#custom_similarity #_ignored #search_problem #bm25 #tfidf
Hi guys,
First doubt: while indexing a field with large text along with other lightweight fields, the field gets ignored. But searching works in that field. how?
example snippet:
{
"took": 2,
"timed_out": false,
"_shards": {
"total": 1,
"successful": 1,
"skipped": 0,
"failed": 0
},
"hits": {
"total": {
"value": 10000,
"relation": "gte"
},
"max_score": 1,
"hits": [
{
"_index": "tfdif",
"_id": "830",
"_score": 1,
"_ignored": [
"abstract.keyword"
],
"_source": {
"title": "XXXXXXXXXXX Sentiment Classification.",
"year": "2019",
"authors": [
" Singhal",
"Chakeyrabarti",
"Tanmmooy "
],
"url": "https://030-16148-4_15",
"abstract": "Now is the winter of our discontent
Made glorious summer by this sun of York;
And all the clouds that lour'd upon our house
In the deep bosom of the ocean buried.
Now are our brows bound with victorious wreaths;
Our bruised arms hung up for monuments;
Our stern alarums changed to merry meetings,
Our dreadful marches to delightful measures.

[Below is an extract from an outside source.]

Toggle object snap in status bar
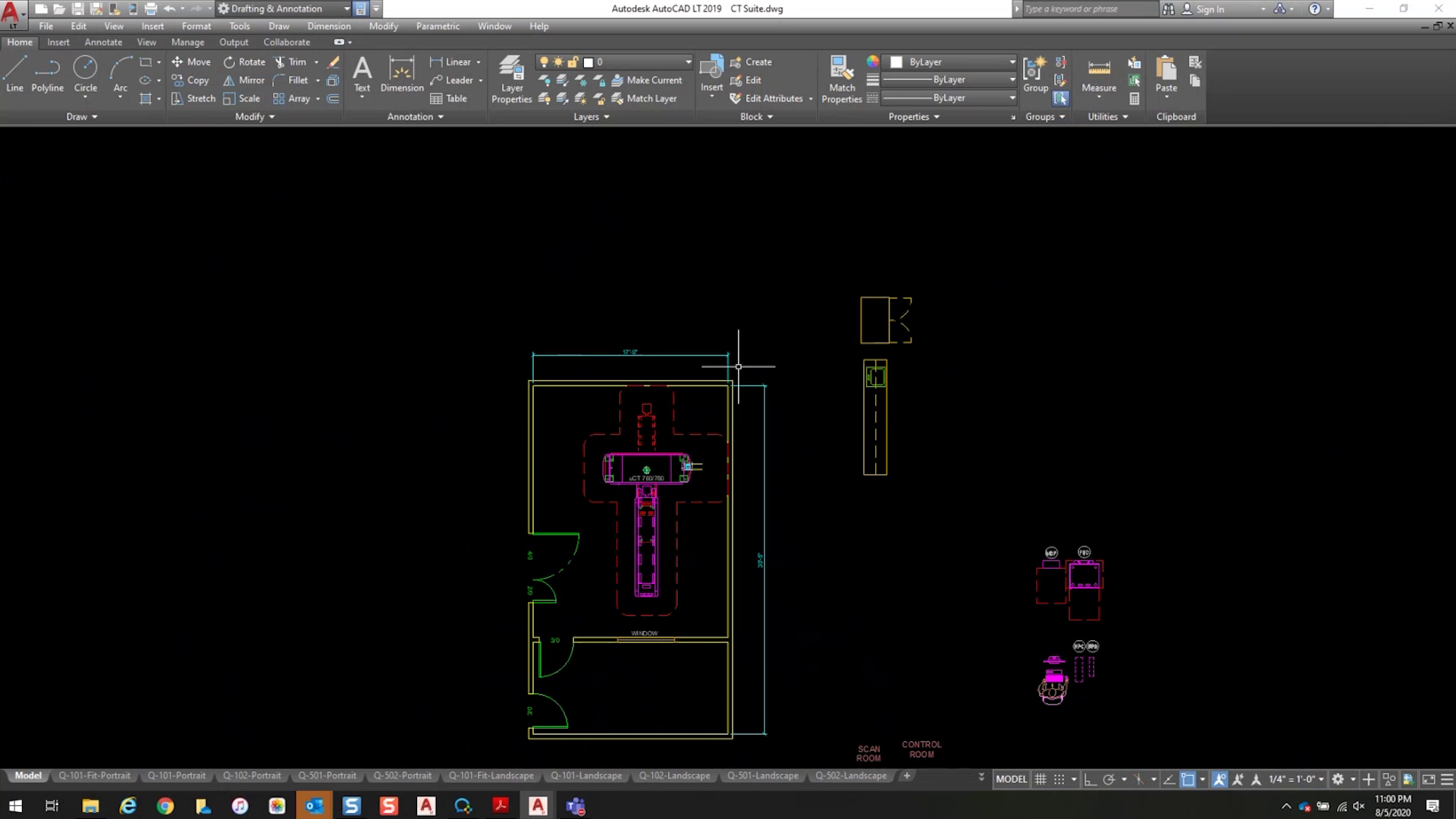 pos(1188,779)
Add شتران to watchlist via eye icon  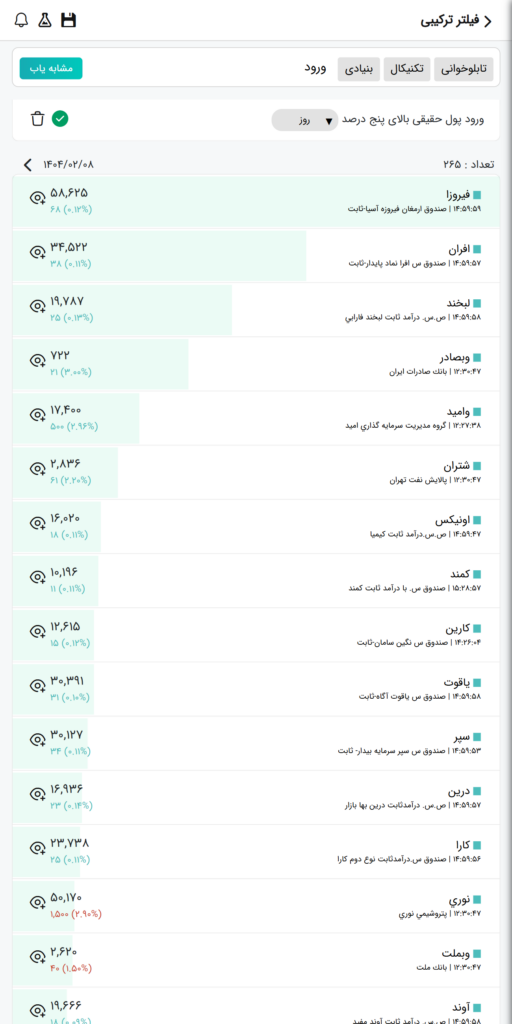(x=37, y=468)
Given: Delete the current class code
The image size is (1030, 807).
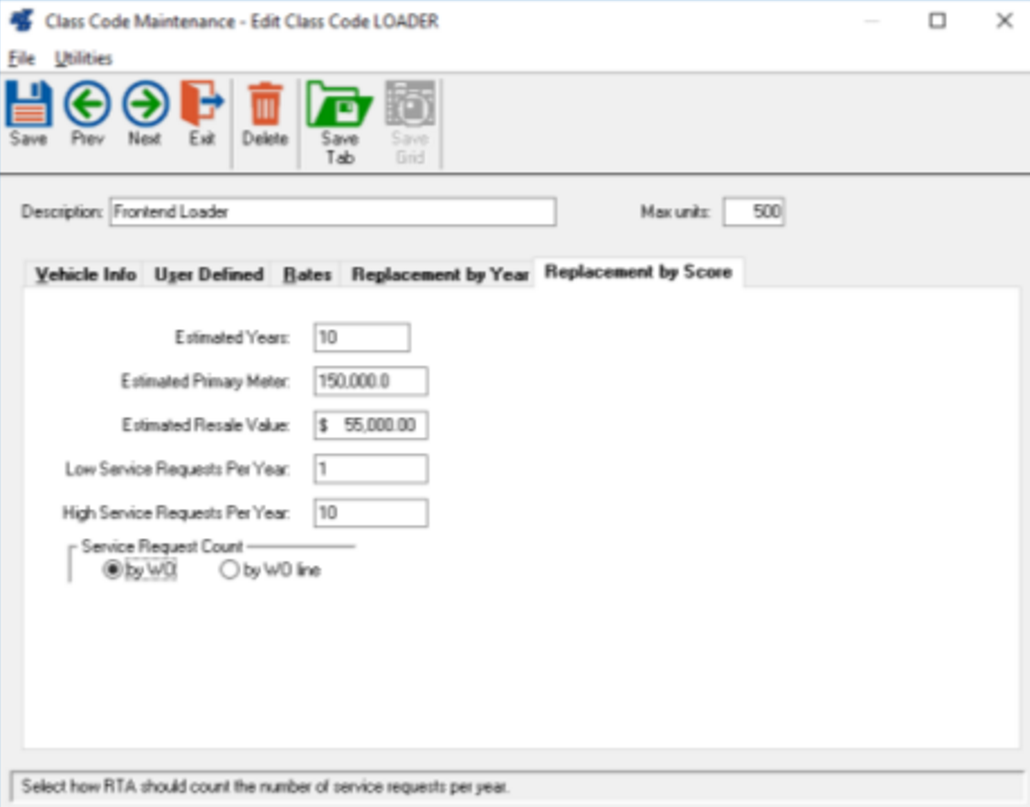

Grim-visaged war hath smooth'd his wrinkled front;
And now, instead of mounting barded steeds
To fright the souls of fearful adversaries,
He capers nimbly in a lady's chamber
To the lascivious pleasing of a lute.
But I, that am not shaped for sportive tricks,
Nor made to court an amorous looking-glass;
I, that am rudely stamp'd, and want love's majesty
To strut before a wanton ambling nymph;
I, that am curtail'd of this fair proportion,",
"prof-names": [
"Soumenly"
]
Second doubt: Using bm25 default functionality and custom tfidf similarity gives exactly identical results.
settings for bm25:
bm25_model = {
"settings": {
"analysis": {
"analyzer": {
"my_stop_analyzer": {
"type": "custom",
"tokenizer": "standard",
"filter": [
"english_stop",
"lowercase"
]
}
}
},
"index": {
"similarity": {
"bm25": {
"type": "BM25",
"b": 0.75,
"k1": 1.5
}
}
}
},
"mappings": {
"properties": {
"id": {"type": "integer"},
"prof-name": {"type": "text"},
"abstract": {
"type": "text",
"analyzer": "standard",
"search_analyzer": "my_stop_analyzer",
"similarity": "bm25"
}
}
}
settings for tfidf:
tfdif_model = {
"settings" : {
"analysis" : {
"analyzer" : {
"my_stop_analyzer":{
"type":"custom",
"tokenizer":"standard",
"filter":[
"english_stop",
"lowercase"
]
}
}
}
},
"index" : {
"similarity" : {
"scripted_tfidf": {
"type": "scripted",
"script": {
"source": "double tf = (doc.freq)/((doc.length)+1.0); double idf = Math.log((field.docCount + 1.0)/(term.docFreq+1.0)); return query.boost * tf * idf;"
}
}
}
},
"mappings" : {
"properties" : {
"id" : {"type" : "integer"},
"prof-name": {"type": "text"},
"abstract" : {
"type": "text",
"ignore_malformed": True,
"analyzer": "standard",
"search_analyzer": "my_stop_analyzer",
"similarity": "scripted_tfidf"
}
}
}
}
scores for searching on both indexes gives exactly same results:
[[ 4.412977],
[ 4.2717557],
[4.204721],
[ 4.1907907],
[4.177283],
[ 4.1456566],
[ 4.134912],
[ 3.7425122],
[ 3.7122254],
[3.6996274]]
Thanks, guys. Hope I get some insights into what needs to be done.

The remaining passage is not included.